Method 1 — Without using extra memory
Algorithm
- Iterate through each element in the array.
- For every element “I” in array
- If value at a[i] is “-1”. Then “I” is the duplicate value.
- Else a[a[i]] = -1
- Iterate again through each element in array.
- Whichever index value is not “-1” is the missing value.
Let’s have a look at the program to solve above problem.
#define MAX_ARRAY_SIZE 500
void print_missing_and_duplicate (int missing, int duplicate)
{
int arr[MAX_ARRAY_SIZE] = {0};
/* creating the array with missing and duplicate value */
for (int i = 0; i < MAX_ARRAY_SIZE; i++)
{
if (i == missing)
arr[i] = duplicate;
else
arr[i] = i;
}
for (int i = 0; i < MAX_ARRAY_SIZE; i++)
{
if (arr[i] < 0)
{
cout << "Duplicate item in the list is: " << i << endl;
}
else
{
arr[arr[i]] = -1;
}
}
for (int i = 0; i < MAX_ARRAY_SIZE; i++)
{
if (arr[i] >= 0)
cout << "Missing Number in the list is: " << i << endl;
}
}
Method 2 — Using a separate array
Algorithm
- Define a new array “count” of same length and initialize it with 0.
- Iterate through every element in the input array.
- Increment value in count array as count[arr[i]] += 1
- Iterate through every element in count array.
- Whichever index value is “0” is missing value.
- Whichever index value is higher than “1” is duplicate value.
Let’s have a look at the program to solve the problem.
void print_missing_and_duplicate_version2 (int missing, int duplicate)
{
int arr[MAX_ARRAY_SIZE] = {0};
for (int i = 0; i < MAX_ARRAY_SIZE; i++)
{
if (i == missing)
arr[i] = duplicate;
else
arr[i] = i;
}
int count[MAX_ARRAY_SIZE] = {0};
for (int i = 0; i < MAX_ARRAY_SIZE; i++)
{
count[arr[i]] += 1;
}
for (int i = 0; i < MAX_ARRAY_SIZE; i++)
{
if (count[i] == 0)
cout << "Missing Number in the list is: " << i << endl;
else if (count[i] == 2)
cout << "Duplicate item in the list is: " << i << endl;
}
}
Let’s have a look at the main function which uses above function.
int main ()
{
print_missing_and_duplicate (30, 60);
print_missing_and_duplicate (15, 60);
print_missing_and_duplicate (10, 30);
print_missing_and_duplicate (33, 77);
print_missing_and_duplicate_version2 (33, 77);
print_missing_and_duplicate_version2 (10, 30);
}
Let’s look at the output of above main function.

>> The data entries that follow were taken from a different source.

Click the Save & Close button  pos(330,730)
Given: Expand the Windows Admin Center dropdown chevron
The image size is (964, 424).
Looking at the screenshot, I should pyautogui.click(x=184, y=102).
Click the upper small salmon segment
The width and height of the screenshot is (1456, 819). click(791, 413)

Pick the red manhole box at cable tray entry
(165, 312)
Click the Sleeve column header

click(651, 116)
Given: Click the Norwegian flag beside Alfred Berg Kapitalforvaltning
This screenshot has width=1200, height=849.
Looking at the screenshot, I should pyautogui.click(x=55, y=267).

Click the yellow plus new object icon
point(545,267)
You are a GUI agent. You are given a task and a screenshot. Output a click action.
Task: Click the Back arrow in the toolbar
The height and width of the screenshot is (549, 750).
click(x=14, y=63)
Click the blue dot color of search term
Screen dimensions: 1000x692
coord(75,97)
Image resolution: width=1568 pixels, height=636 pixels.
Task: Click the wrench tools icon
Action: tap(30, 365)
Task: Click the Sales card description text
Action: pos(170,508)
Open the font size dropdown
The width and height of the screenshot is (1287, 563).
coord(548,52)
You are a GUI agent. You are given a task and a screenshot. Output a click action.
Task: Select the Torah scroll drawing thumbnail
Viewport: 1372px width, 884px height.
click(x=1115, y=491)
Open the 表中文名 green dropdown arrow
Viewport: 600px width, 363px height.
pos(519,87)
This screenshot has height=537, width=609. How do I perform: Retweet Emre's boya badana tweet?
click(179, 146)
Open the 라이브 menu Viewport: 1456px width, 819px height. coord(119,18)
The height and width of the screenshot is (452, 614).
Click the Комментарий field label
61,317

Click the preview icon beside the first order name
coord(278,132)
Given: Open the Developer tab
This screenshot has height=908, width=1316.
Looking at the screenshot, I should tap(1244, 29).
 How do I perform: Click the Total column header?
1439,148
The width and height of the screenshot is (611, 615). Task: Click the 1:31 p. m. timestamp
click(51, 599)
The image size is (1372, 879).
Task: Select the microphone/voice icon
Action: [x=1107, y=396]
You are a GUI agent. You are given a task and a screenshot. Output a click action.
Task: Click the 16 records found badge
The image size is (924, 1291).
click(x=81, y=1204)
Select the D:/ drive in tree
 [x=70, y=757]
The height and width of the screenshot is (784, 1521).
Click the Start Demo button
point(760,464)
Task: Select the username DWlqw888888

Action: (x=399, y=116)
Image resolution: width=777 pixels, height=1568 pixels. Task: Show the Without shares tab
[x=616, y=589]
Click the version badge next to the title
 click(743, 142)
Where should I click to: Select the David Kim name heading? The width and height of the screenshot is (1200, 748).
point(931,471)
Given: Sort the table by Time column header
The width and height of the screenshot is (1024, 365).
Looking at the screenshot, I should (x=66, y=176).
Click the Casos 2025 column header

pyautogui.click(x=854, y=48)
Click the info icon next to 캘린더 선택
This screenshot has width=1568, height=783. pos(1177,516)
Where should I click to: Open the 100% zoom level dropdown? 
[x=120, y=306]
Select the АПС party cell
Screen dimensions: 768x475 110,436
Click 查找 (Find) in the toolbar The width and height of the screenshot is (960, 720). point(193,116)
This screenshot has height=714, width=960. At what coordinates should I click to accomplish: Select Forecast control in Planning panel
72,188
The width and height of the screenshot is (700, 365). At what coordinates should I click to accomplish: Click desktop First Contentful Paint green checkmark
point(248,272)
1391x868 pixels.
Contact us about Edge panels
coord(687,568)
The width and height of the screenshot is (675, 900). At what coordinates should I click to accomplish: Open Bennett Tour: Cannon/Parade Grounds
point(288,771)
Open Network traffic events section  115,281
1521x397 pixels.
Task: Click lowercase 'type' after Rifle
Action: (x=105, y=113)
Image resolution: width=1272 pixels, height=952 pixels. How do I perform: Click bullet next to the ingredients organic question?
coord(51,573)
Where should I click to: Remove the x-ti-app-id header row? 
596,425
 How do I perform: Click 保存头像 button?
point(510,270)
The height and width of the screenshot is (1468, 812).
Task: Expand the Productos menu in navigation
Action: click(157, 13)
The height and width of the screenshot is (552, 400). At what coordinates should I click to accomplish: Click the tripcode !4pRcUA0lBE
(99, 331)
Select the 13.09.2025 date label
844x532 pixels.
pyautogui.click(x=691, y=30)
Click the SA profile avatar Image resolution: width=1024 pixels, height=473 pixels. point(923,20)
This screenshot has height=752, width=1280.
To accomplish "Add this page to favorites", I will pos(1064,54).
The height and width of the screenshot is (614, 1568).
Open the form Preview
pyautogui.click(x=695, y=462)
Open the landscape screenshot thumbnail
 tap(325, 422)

Duplicate item in the list is: 60
Missing Number in the list is: 30
Duplicate item in the list is: 60
Missing Number in the list is: 15
Duplicate item in the list is: 30
Missing Number in the list is: 10
Duplicate item in the list is: 77
Missing Number in the list is: 33
Missing Number in the list is: 33
Duplicate item in the list is: 77
Missing Number in the list is: 10
Duplicate item in the list is: 30